(Task to carry out): Copy each of the rows below word for word, leaving out the pictures.
::::::
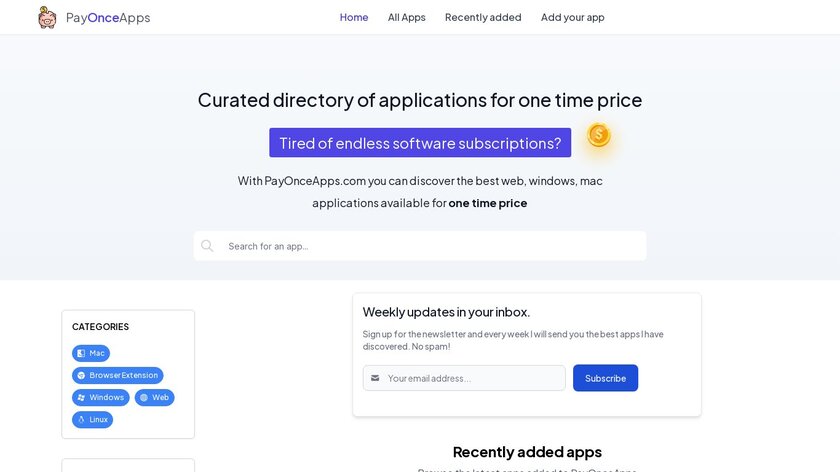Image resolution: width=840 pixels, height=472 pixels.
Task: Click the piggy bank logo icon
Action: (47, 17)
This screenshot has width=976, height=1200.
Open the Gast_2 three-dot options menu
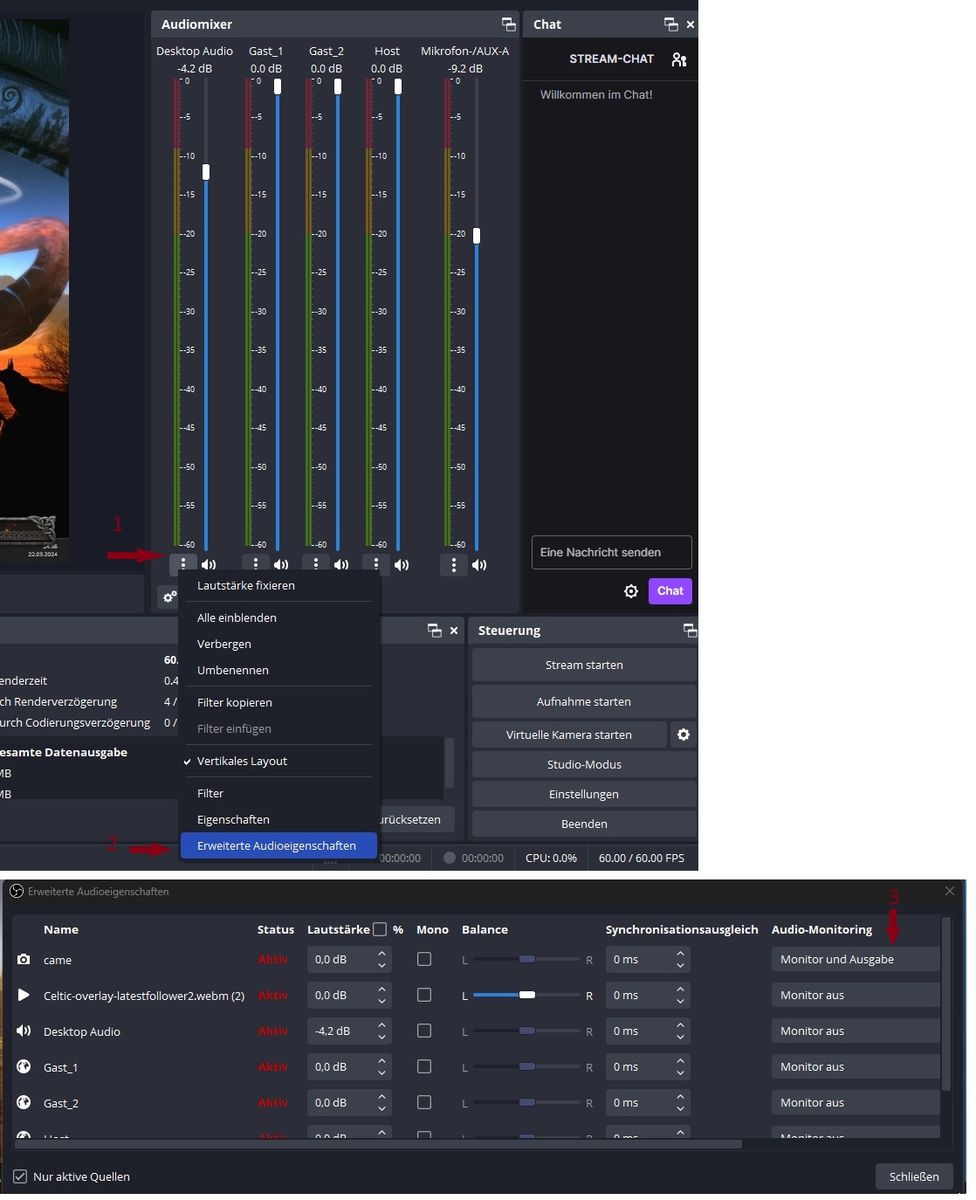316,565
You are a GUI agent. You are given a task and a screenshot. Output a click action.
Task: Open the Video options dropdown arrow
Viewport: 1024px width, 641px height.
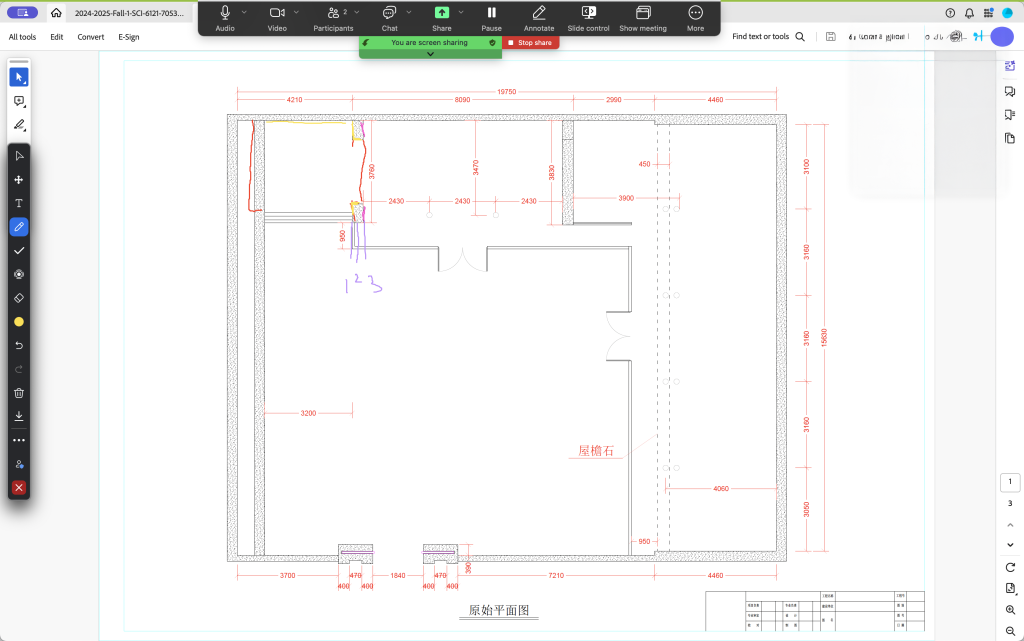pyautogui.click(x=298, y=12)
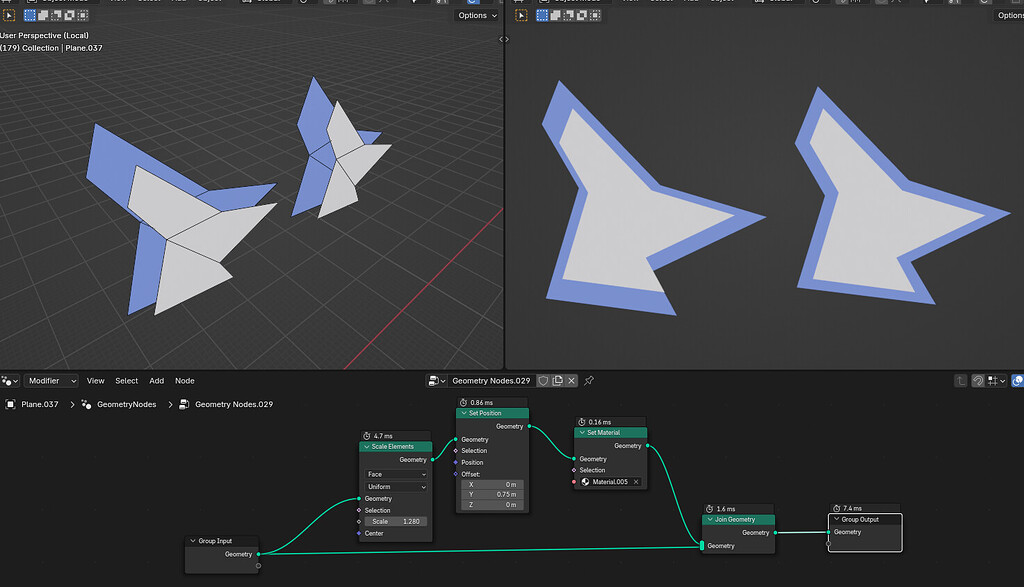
::::::
(Result of the task):
Image resolution: width=840 pixels, height=472 pixels.
Task: Click the piggy bank logo icon
Action: (47, 17)
This screenshot has width=976, height=1200.
Open the Gast_2 three-dot options menu
316,565
You are a GUI agent. You are given a task and a screenshot. Output a click action.
Task: Open the Video options dropdown arrow
Viewport: 1024px width, 641px height.
pyautogui.click(x=298, y=12)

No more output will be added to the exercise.